Presented by Sharon Bracken, CISSA and Internal Audit manager at BankOnITUSA , the webinar will provide you guidance on performing effective due diligence as well as warn about those areas where vendors are most likely to have second- and third-level deep-outsourcing relationships – many times offshore.

Email for a link and discount code for the “Have You Done Due Diligence on Your Vendors’ Vendor’s Vendor” webinar.


Your CPA Firm, Trade Association and Others: Cyber-Attackers Targeting Them to Get to You

There is an increased frequency in cyber-attackers compromising email accounts at entities that do business with banks. The attackers gain unauthorized access to email accounts at an entity and then send email with malicious content to individuals at targeted financial institutions. The attackers know that many institutions have an electronic “allow” list of specific email address from supposedly trusted sources. Additionally, cyber-attackers are relying on social engineering – they know if you see an inbound email from a trusted source you are much more likely to open it and be less cautious about clicking on links or opening attachments in the email.

Here are some suggestions:

  • Minimize the number of email addresses on electronic “allow” lists;
  • Have multiple layers of security (it’s no longer sufficient to rely on a trifecta of a firewall, SPAM filer and anti-virus software); and  
  • Make sure training has an emphasis on this threat; emails containing malicious content can come from anyone.


 It’s Not the CIO, It’s the CEO

Target, Equifax, Sony all had high-profile, cyber-security breaches. Do you recall who the CIO was at these firms? Likely not. That’s because it was the CEO who was in front of television cameras and called to testify in Congress when problems hit. How prepared is your CEO for such an event?

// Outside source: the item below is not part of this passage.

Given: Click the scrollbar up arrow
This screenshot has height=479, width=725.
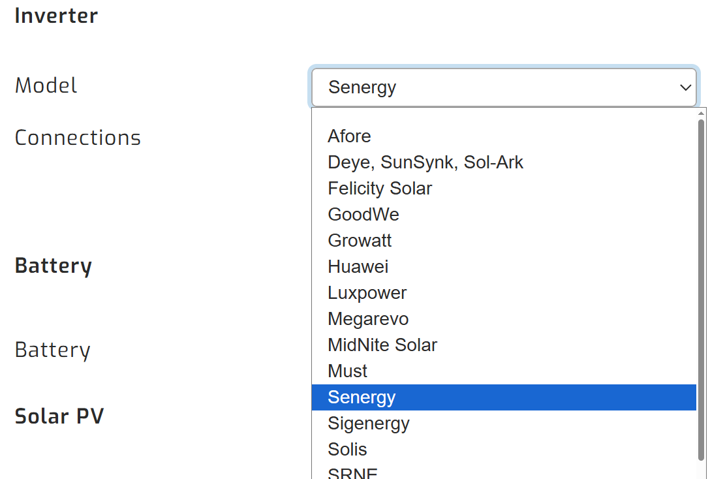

Preparation is key to managing reputational risk.

Russ Florence of Schnake Turnbo Frank, a public relations and leadership consulting firm, says “There is a direct correlation between preparation and response to a crisis.

“The more you prepare and train, the less likely you are to have an event that causes long-term reputational damage,” says Florence, who is the firm’s president, chief operating and inclusion officer.

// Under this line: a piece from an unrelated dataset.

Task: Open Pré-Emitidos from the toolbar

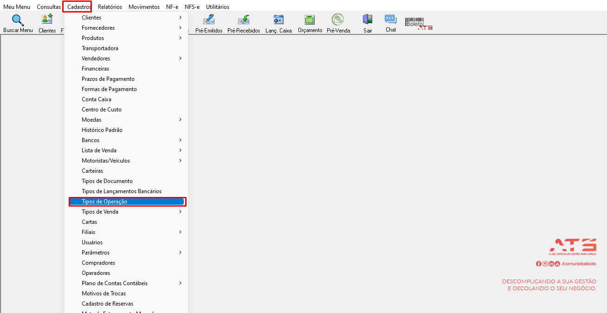Action: tap(209, 20)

COVID-19 Cybersecurity Risks So Numerous, FBI Created a Web Page Detailing Risks

Visit for the latest threats and how to keep you, your family and your wallet safe from emerging COVID-19 related crimes. 


Guarding Against Virtual Viruses in a Pandemic

Cyber-attackers are known to be opportunistic, pouncing during times of anxiety and uncertainty. Rest assured, they won’t let up once the coronavirus has run its course. While information technology directors are focusing on assisting bankers working remotely, computer virus and malware threats continue to rise. Read more on the BankOnIT blog.


Ramping Up Work-From-Home Cybersecurity

Hackers see work-from-home employees as weak points into company networks and online processes, so companies are shifting cybersecurity focus to securing individual employees and their devices. Expanded virtual private networks (VPNs), secure cloud computing environments, and more stringent multi-factor authentication measures are among strategies companies are deploying.



#WorkFromHome images on social media can help create community, understanding and humor in these strange times. But, those photos may be rich with opportunity for cybercriminals.

The caution here is to be aware of what sensitive information a photo may inadvertently reveal – from computer screens showing company-confidential data to an inventory-control decal with serial number on a laptop computer. And those photos that show pets, grandkids, books, trophies and trinkets can be fodder for email phishing attempts and even password hacks.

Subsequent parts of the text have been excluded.